▶ _PASAJE SELECCIONADO_:
***
De todas maneras, que Rousseau no haya conocido sino el De Cive o haya leído igualmente el Leviatán, es cierto que estudió detenidamente las teorías de Hobbes y que, totalmente en oposición a sus doctrinas, no escondió su admiración por ese autor, "uno de los genios más bellos que hayan existido" .
En el artículo Hobbismo de la Enciclopedia, Diderot hace un paralelo tan brillante como fácil entre Hobbes y Rousseau: "La filosofía del señor Rousseau, de Ginebra, -nos dice-, es casi lo inverso de aquella de Hobbes. El uno cree que el hombre en la naturaleza es bueno el otro lo cree malo. Según el filósofo de Ginebra el estado de la naturaleza es un estado de paz, según el filósofo de Malmesbury, es un estado de guerra. Son las leyes y la formación de la sociedad que han hecho al hombre mejor, según cree Hobbes; que lo han depravado, es lo que cree el señor Rousseau. Para uno el estado nació en medio de tumultos y de facciones; para el otro viviría en el mundo y entre los salvajes. Otro tiempo, otras circunstancias, otra filosofía". Estaríamos tentados a agregar, para completar la oposición entre los dos pensadores, que uno ha sido defensor del absolutismo, el otro el apóstol de la democracia. Se haría así de Rousseau un anti-Hobbes, pero se estaría muy lejos de la verdad.
***
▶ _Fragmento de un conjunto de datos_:
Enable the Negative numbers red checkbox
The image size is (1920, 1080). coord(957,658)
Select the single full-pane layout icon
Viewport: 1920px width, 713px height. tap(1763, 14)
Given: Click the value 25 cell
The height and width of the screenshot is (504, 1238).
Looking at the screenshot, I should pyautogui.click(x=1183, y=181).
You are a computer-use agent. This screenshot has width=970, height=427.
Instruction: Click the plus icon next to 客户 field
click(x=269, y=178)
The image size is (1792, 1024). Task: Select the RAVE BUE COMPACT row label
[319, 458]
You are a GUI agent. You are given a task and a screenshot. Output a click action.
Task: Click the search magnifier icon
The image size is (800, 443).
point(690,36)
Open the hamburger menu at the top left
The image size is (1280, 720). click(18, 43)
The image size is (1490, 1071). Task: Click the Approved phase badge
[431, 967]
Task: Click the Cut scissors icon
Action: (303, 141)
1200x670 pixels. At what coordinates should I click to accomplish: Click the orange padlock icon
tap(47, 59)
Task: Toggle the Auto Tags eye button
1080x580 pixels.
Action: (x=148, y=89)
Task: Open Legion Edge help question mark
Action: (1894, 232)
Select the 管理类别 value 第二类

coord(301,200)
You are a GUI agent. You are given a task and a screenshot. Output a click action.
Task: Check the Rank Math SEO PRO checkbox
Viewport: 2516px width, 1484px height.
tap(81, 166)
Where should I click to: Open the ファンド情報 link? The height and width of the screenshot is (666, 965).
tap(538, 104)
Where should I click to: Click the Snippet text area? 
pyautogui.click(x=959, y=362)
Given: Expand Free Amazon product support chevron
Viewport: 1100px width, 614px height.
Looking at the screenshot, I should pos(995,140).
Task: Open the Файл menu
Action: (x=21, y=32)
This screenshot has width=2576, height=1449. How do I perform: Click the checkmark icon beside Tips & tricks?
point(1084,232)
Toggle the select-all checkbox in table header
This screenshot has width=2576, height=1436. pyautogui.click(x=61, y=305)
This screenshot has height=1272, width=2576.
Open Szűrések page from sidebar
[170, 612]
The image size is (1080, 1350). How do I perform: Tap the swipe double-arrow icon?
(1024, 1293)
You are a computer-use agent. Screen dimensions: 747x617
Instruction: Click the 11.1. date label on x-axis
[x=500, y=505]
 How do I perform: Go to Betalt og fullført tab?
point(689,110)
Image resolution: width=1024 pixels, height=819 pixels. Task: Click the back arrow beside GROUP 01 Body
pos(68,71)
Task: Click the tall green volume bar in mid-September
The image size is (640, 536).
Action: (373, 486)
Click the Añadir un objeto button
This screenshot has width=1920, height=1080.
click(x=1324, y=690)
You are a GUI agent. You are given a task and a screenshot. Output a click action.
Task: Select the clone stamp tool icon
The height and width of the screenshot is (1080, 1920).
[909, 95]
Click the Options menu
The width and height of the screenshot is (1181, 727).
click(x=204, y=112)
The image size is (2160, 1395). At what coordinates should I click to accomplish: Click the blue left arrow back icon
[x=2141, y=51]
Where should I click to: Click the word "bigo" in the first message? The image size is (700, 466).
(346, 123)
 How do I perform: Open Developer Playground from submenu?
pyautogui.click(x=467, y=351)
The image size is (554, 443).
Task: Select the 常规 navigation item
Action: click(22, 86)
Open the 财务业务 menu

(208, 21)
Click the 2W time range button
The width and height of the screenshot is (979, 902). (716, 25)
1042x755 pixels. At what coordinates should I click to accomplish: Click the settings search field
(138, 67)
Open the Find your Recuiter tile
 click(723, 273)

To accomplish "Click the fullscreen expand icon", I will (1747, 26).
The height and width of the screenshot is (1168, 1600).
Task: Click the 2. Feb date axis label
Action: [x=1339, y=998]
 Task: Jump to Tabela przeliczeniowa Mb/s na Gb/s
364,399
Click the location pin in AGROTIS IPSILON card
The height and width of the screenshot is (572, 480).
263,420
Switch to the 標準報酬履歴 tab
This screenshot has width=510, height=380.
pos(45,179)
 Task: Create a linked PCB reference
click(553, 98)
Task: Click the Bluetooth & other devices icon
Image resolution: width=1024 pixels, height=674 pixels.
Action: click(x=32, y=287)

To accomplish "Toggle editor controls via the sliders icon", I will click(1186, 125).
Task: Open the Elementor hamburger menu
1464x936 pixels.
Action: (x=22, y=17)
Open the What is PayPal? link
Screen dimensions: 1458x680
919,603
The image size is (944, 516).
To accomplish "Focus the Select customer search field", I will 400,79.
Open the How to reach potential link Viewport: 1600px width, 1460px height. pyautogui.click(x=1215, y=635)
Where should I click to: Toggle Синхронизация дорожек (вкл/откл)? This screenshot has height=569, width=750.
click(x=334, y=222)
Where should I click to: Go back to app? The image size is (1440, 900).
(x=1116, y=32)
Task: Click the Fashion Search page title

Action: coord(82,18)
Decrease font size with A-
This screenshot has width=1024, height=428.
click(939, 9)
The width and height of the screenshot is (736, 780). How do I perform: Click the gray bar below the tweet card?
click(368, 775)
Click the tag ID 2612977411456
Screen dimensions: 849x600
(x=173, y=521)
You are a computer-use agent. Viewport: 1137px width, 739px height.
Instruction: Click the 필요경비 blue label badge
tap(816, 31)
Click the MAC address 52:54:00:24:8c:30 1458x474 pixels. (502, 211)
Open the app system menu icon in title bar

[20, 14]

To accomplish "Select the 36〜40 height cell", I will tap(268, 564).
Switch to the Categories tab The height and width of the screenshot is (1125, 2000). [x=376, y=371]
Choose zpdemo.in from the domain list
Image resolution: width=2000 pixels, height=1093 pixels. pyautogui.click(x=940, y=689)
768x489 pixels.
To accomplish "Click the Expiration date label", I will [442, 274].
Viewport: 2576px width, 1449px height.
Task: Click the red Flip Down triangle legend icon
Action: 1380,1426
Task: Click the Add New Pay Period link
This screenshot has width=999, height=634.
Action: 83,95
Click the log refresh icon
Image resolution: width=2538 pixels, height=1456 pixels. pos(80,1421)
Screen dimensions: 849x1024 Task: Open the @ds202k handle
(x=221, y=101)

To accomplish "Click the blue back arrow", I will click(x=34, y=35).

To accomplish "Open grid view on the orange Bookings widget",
***
▶ _QUÉ SE PIDE_: En el pasaje sobre Hobbes y Rousseau, ¿cómo es el estado de naturaleza según el filósofo de Malmesbury? Para resolver esto no hacen falta las líneas.

▶ _RESPUESTA DEL EJERCICIO_: Es un estado de guerra.